1.31.2015

[film] National Gallery (2014)

18日の日曜日の午前、ぶんかむらで見ました。げきこみ。まあ、そうか。

Frederick WisemanがロンドンのNational Galleryを撮る。
そんなのおもしろいに決まっている、のだが、期待をはるかに超えて、おもしろさが渦を巻いて、あの美術館にいるときの「ああ時間がないのに見たい絵はこんなに」の焦燥が蘇ってしぬかと思った。180分? ぜんぜんたんない。

通常のWiseman作品であれば、Galleryで仕事をする人々いろいろとか、Galleryでの仕事あれこれ、とか、その仕事場で巻き起こるいろんな出来事とか、そういうのにフォーカスしていくはずなのだが、Galleryで絵を案内して語る人々、その眼や言葉を通して、その先にある絵画、美術館の光のなかに置かれた絵画と、場合によってはそこに描かれたヨーロッパの17世紀とか19世紀の世界にまで踏み込んでいく。 その地点から、その世界に没入している現代の人々の姿を浮かびあがらせる。

過去の世界に遡らない、時制フリーであるがゆえに語りうるいまここの垂直方向のありようを、そのあるいみ定常的な、普遍的な仕事の形を表に出す、というのがWisemanの映画の世界なのだと思っていた。 が、絵について語るひとの語りの豊かさおもしろさが絵の世界に点滅する光、彷徨える影、生々しい魂の交錯、などなどを語り、そこにもうひとつの像をつくるの。 絵を見つめる人、絵を模写する人、絵を語る人、絵を踊る人、それぞれの美しさ、そして絵のフレーム - そこに重なる人の像 - それを包みとる映画のフレーム、この投射の重なりと連なりの美しさに気付いたとき、この映画は実にみごとに映画になった。

そしてNational Galleryはそういうのが頻発する地雷原みたいなところなの。
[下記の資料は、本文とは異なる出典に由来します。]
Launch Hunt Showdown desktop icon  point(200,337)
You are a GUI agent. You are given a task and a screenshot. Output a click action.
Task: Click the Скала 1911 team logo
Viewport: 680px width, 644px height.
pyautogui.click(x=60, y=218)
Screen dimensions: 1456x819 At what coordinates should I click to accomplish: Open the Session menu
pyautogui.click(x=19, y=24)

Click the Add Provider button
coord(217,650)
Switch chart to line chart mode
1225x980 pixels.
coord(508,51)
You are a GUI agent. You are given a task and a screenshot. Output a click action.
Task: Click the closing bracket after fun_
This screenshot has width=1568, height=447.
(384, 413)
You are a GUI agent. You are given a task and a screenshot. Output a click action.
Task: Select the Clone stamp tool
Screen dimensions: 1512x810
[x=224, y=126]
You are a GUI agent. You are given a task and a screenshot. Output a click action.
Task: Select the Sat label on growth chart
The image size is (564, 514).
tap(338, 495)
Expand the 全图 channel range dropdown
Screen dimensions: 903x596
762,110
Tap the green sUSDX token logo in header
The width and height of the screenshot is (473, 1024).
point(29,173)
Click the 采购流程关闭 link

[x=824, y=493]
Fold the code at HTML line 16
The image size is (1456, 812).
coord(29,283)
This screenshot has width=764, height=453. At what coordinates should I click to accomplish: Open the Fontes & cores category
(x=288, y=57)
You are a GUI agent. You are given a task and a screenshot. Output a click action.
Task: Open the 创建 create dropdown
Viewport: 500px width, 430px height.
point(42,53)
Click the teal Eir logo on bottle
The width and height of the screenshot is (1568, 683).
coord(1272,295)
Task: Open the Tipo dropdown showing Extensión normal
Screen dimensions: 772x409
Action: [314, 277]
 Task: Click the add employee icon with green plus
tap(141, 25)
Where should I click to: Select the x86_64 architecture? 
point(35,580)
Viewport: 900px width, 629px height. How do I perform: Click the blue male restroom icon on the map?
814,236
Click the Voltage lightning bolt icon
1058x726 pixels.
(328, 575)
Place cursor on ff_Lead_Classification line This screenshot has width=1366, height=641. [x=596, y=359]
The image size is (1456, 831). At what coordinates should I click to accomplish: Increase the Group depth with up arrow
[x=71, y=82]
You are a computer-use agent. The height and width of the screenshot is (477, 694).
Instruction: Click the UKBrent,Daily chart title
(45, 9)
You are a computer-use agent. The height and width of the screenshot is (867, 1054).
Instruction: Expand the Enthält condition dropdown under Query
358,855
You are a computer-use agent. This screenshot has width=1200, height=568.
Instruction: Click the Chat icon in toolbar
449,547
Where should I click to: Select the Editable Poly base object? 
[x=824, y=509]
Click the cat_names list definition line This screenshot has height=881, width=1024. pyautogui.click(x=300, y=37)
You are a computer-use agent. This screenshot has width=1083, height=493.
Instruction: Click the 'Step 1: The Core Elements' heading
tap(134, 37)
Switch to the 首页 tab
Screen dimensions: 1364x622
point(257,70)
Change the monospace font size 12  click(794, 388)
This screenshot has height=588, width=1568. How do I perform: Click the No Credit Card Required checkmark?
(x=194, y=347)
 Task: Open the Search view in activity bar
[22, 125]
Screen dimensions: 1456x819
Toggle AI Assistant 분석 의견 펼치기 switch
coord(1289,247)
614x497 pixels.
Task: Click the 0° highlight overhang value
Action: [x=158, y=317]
館員が館内に地雷を撒いているの。

こういうふうにして例えば、Camille Pissarroの”The Boulevard Montmartre at Night” (1897)が、Peter Paul Rubensの”Samson and Delilah” (1609-10) が、Rembrandtの”Portrait of Frederick Rihel on Horseback” (1663)が、その表面と背後にあるなにかが語られる。 美術の授業で散々やったような内容も一部あったけど、なんど聞いても言葉の遷移が眼の裏側に滲みていく爽快さは変わらない。

あとは特集展示の場で起こるマジックと、そのとんでもなさ。
映画で紹介された展示のいくつかは、幸運なことに現地で見ることができた。(このログのどっかにある、はず)

・”Vermeer and Music: The Art of Love and Leisure” (26 June – 8 September 2013) とか
・”Turner Inspired: In the Light of Claude” (14 March – 5 June 2012) とか
・”Leonardo da Vinci: Painter at the Court of Milan” (9 November 2011 – 5 February 2012) とか。

見れていないのは、
・”Metamorphosis: Titian - a unique collaboration with The Royal Ballet” か。

なかでもda Vinciのは2011年12月17日、映画にあったみたいにぶるぶる震えながら2時間並んで、映画にあったみたいに、絵画にぼこぼこにうちのめされた。
映画の中でも館員のひとが言っていたが、da Vinciの絵画が一箇所に纏まることで、あそこには尋常ではない空気が溢れかえって、見ているひとたちもみんな黙って画の表面を追っていた。とくに前と後ろに切り返しで置かれた『岩窟の聖母』の2バージョンの圧迫感、強さときたら。 ぜんぜん好きな表現ではないが、「da Vinciの魂」としか言いようのないものが、あの場所には展示されていて、それはどんなTVでも映画でもデジタルアーカイブでも再現できるなんかではないとおもった。

”Turner Inspired: In the Light of Claude”もTurnerが魅せられた金縛りになった薄暮の、あの圧倒的な光の霧に会場全体が包まれているかのようだった。 (ああ、Tateの”Late Turner”、見たかったよう)

というわけで、この映画に関してはWiseman先生えらい、というよりはNational Galleryえらい、なのだった。 これと比べると(比べようもないけど)日本の映画興行とアート興行にはほんと失望と絶望しかないわ。

“At Berkeley” (2013) - 244分 - もはやくみたいよう。